* RECORD SET
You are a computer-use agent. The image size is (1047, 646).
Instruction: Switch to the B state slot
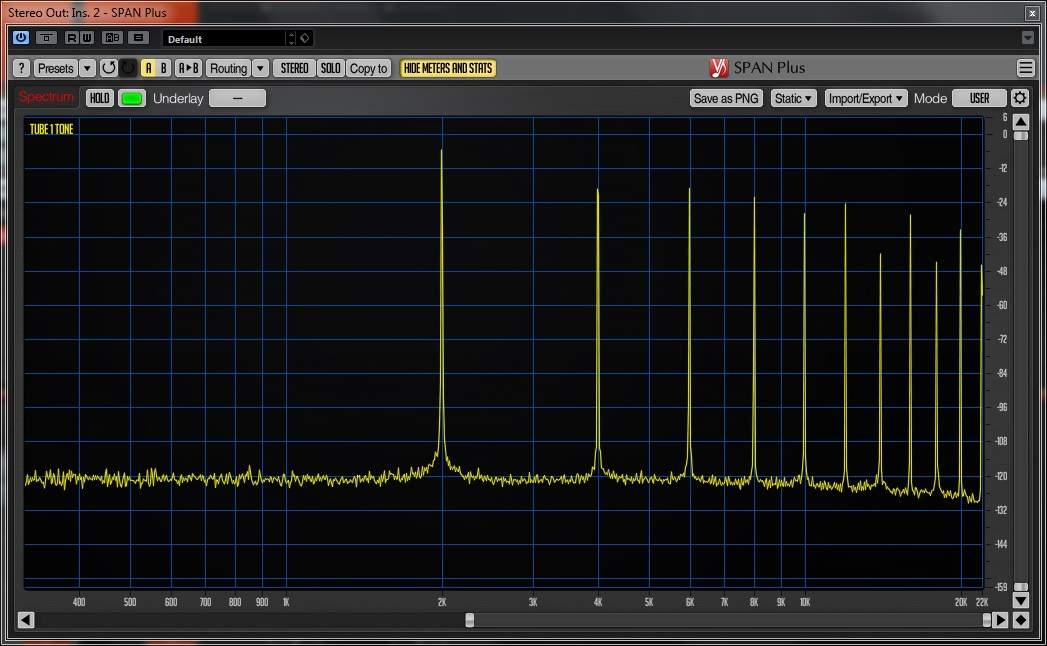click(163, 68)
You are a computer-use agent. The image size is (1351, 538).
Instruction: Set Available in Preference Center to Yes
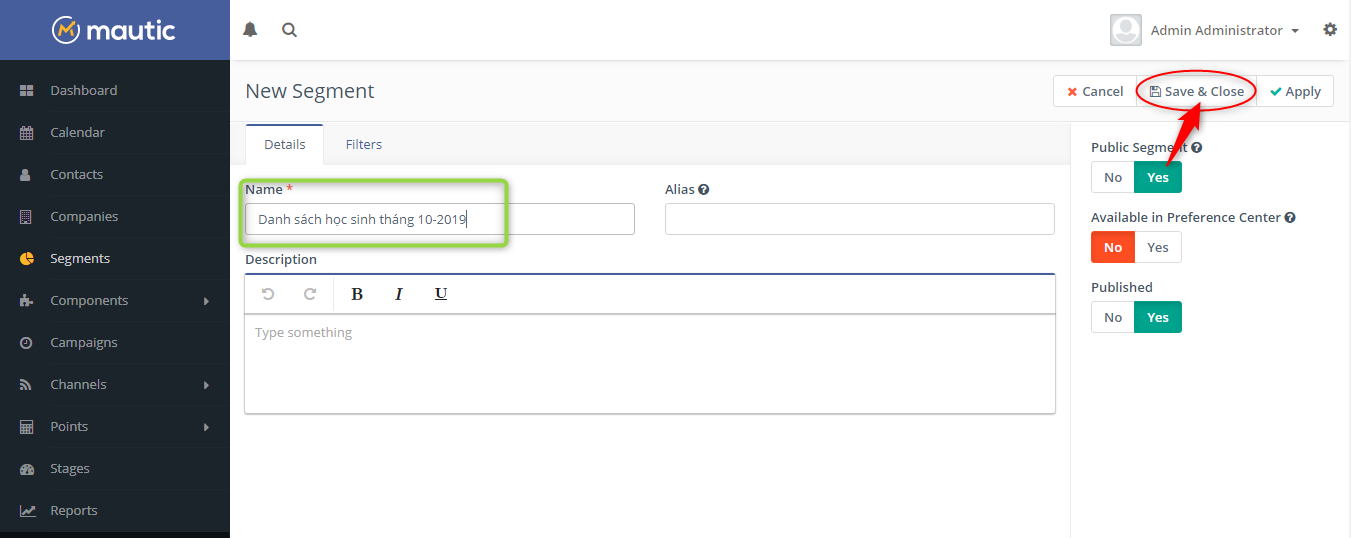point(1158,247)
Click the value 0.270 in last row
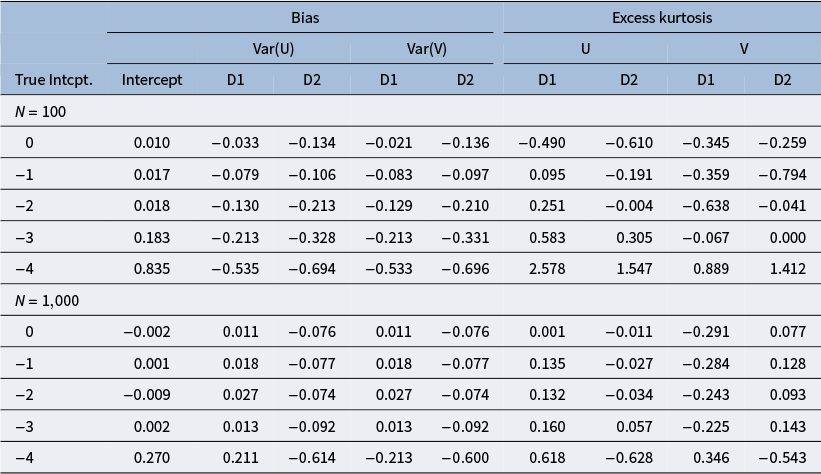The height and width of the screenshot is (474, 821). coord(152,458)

* TASK REQUIREMENTS
Every line of the material must be repeated exactly; pictures stay out.

* ANSWER FOR THE TASK
You are a computer-use agent. The image size is (1047, 646).
Instruction: Switch to the B state slot
click(163, 68)
You are a computer-use agent. The image size is (1351, 538).
Instruction: Set Available in Preference Center to Yes
point(1158,247)
Click the value 0.270 in last row
The height and width of the screenshot is (474, 821). coord(152,458)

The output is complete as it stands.